Pero esa imagen de la cueva, pobre morada, y del pesebre, humilde cuna, esconde el que es, tal vez, el mayor de los Misterios: el Dios eterno se ha unido a su criatura, el hombre, hasta el punto en que se anonadó a sí mismo, como dice San Pablo (Fil, 2, 6-7). Así, al meditar sobre la Navidad, no debemos olvidar que el niño Jesús es verdadero Dios y verdadero hombre, es decir un alma humana, creada en el seno virginal de María, sin pecado, unida al Verbo, a la segunda persona de la Trinidad, en una unión íntima y completa. Como afirman los teólogos y ratifican los concilios, dos naturalezas unidas en una sola hipóstasis. Una sola persona, con naturaleza humana y divina.

Dios viene a su criatura, y lo hace por amor, para rescatarle y llevarle a convivir con Él.
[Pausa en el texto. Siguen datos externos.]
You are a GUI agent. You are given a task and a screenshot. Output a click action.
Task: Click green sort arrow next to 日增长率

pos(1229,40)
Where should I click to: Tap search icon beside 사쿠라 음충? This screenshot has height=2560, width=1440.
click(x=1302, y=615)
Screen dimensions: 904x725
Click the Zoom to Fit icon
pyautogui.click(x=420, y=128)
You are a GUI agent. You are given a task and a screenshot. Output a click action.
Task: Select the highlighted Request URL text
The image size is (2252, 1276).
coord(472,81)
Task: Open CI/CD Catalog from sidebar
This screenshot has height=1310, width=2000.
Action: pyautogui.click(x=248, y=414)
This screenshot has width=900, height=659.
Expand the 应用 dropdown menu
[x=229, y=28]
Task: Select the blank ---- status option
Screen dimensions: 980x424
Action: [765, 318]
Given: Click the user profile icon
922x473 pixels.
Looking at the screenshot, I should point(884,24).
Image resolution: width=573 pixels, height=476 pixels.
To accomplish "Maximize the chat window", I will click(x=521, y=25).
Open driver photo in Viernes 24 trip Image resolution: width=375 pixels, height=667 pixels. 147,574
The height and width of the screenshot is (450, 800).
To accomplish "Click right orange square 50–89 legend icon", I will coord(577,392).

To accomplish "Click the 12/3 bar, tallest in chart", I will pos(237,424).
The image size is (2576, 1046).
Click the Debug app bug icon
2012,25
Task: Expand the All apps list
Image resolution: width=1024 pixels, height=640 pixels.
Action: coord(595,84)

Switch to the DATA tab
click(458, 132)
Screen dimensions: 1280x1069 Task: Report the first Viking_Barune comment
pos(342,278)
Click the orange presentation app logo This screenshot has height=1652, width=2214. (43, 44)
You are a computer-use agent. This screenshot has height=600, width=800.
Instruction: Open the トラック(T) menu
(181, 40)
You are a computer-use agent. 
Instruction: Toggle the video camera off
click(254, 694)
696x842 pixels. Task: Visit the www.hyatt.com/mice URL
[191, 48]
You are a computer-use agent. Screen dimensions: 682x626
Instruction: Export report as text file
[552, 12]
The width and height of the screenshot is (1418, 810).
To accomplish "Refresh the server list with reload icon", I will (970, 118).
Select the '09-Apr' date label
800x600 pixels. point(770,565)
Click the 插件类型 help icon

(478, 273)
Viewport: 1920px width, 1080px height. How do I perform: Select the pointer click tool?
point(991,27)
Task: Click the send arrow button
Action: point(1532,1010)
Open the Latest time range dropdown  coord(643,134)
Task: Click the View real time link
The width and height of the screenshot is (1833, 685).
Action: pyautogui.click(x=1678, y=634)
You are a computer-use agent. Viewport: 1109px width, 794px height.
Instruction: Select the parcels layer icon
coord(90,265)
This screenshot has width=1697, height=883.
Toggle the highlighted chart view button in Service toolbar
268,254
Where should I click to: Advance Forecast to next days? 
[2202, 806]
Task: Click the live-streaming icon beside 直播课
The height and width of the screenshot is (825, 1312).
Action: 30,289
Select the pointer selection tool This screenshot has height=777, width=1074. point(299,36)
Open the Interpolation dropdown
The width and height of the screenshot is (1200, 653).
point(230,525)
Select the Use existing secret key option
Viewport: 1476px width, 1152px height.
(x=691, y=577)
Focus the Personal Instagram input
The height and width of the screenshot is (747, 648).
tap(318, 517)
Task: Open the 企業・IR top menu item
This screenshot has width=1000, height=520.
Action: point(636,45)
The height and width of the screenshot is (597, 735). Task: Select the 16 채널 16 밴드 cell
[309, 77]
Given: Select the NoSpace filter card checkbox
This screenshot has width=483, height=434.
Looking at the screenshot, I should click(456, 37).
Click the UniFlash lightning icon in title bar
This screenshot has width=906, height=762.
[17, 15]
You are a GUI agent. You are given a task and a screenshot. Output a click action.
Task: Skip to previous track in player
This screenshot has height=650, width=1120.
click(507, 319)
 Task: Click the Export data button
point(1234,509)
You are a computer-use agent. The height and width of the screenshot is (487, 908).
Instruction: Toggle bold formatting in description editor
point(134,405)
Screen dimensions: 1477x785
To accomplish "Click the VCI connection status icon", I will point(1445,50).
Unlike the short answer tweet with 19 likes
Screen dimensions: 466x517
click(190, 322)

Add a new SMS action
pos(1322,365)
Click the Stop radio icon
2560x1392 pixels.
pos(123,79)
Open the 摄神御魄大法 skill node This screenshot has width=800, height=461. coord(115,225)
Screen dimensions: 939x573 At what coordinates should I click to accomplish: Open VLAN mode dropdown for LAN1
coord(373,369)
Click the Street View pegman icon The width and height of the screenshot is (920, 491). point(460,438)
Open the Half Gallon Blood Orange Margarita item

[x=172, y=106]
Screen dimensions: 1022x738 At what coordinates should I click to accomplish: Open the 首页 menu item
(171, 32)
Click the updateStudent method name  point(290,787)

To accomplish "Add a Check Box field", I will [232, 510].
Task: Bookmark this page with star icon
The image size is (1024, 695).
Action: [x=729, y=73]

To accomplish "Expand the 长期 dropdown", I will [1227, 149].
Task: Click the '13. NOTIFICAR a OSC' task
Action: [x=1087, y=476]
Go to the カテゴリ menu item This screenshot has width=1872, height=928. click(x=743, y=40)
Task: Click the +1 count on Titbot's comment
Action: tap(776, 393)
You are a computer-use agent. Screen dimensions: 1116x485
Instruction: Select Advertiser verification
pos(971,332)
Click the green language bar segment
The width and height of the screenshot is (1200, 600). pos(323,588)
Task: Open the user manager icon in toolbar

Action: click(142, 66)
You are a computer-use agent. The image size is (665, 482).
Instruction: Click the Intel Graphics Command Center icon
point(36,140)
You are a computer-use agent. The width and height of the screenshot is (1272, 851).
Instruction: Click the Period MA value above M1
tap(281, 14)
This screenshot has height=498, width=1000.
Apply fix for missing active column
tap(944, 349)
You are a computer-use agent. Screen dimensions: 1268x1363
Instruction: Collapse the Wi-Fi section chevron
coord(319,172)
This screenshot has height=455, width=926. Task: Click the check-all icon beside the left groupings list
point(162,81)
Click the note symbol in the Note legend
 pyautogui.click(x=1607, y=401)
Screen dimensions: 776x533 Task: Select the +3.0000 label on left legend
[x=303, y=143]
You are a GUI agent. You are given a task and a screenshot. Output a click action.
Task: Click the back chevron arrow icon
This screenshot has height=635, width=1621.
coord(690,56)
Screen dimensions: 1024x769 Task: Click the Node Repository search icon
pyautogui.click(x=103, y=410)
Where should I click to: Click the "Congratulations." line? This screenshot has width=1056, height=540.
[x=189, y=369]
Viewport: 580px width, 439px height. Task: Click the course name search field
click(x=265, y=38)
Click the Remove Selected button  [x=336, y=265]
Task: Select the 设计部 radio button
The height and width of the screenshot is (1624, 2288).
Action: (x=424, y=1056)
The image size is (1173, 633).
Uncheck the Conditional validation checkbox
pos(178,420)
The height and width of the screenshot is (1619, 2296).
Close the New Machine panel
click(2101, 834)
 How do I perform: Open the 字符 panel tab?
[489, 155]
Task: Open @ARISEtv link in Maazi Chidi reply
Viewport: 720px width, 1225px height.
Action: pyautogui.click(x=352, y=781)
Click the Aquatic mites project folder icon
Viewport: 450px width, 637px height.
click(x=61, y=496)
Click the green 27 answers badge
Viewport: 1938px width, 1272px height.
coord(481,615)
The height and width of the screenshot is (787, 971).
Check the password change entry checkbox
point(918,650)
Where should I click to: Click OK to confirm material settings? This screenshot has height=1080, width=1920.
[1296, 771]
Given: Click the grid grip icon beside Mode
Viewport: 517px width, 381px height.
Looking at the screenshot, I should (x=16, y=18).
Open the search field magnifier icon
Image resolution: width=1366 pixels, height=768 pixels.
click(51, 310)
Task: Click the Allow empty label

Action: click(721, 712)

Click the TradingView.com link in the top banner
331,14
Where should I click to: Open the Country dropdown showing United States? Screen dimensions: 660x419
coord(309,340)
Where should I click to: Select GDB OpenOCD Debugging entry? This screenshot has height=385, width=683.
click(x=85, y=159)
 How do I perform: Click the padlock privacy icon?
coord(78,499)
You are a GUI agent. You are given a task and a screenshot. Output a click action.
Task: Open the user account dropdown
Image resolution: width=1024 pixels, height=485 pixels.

San Ignacio, en una de las meditaciones de los ejercicios espirituales, lo ilustra con una imagen que apela a nuestra razón por medio de la imaginación: “Las tres personas divinas miraban toda la planicie o redondez de la tierra, y cómo, viendo que todos descendían al infierno, se determina en la su eternidad que la segunda persona se haga hombre para salvar el género humano (EE 102)”. La Trinidad, no es lejana a su criatura, al contrario, se preocupa por ella y se duele por verla alejarse de su vocación: la vida divina. Y para salvarla de errar el camino, decide la Encarnación.

San Juan Evangelista lo resume magistralmente al inicio de su Evangelio. En primer término declara la naturaleza divina de Jesús, en frases precisas, “En el principio existía el Verbo, y el Verbo estaba con Dios, y el Verbo era Dios (Jn 1,1)”, para después decirnos cómo en Jesús se encarnó la Palabra: “Y el Verbo se hizo carne, y puso su morada entre nosotros (Jn 1, 14)”. San Juan precisa lo esencial que es, para nuestra salvación, afirmar estas verdades, pues el Verbo “Vino a su casa, y los suyos no lo recibieron. Pero a los que lo recibieron les dio poder de hacerse hijos de Dios, a los que creen en su nombre (Jn 1, 11-12)”.

Así pues, esta Navidad tomemos un tiempo para contemplar el Misterio de la Navidad (pues los Misterios no se entienden plenamente, pero de su contemplación surgen nuevas fuentes de vida espiritual); para vislumbrar en la humildad y sencillez del pesebre del Santo Niño Jesús una manifestación del inconmensurable amor de Dios. Tomemos el ejemplo de los pastores que advertidos por los ángeles, como nosotros lo somos por la Iglesia, acudieron con humildad a adorar al Niño de la promesa, a Jesús nuestro Señor.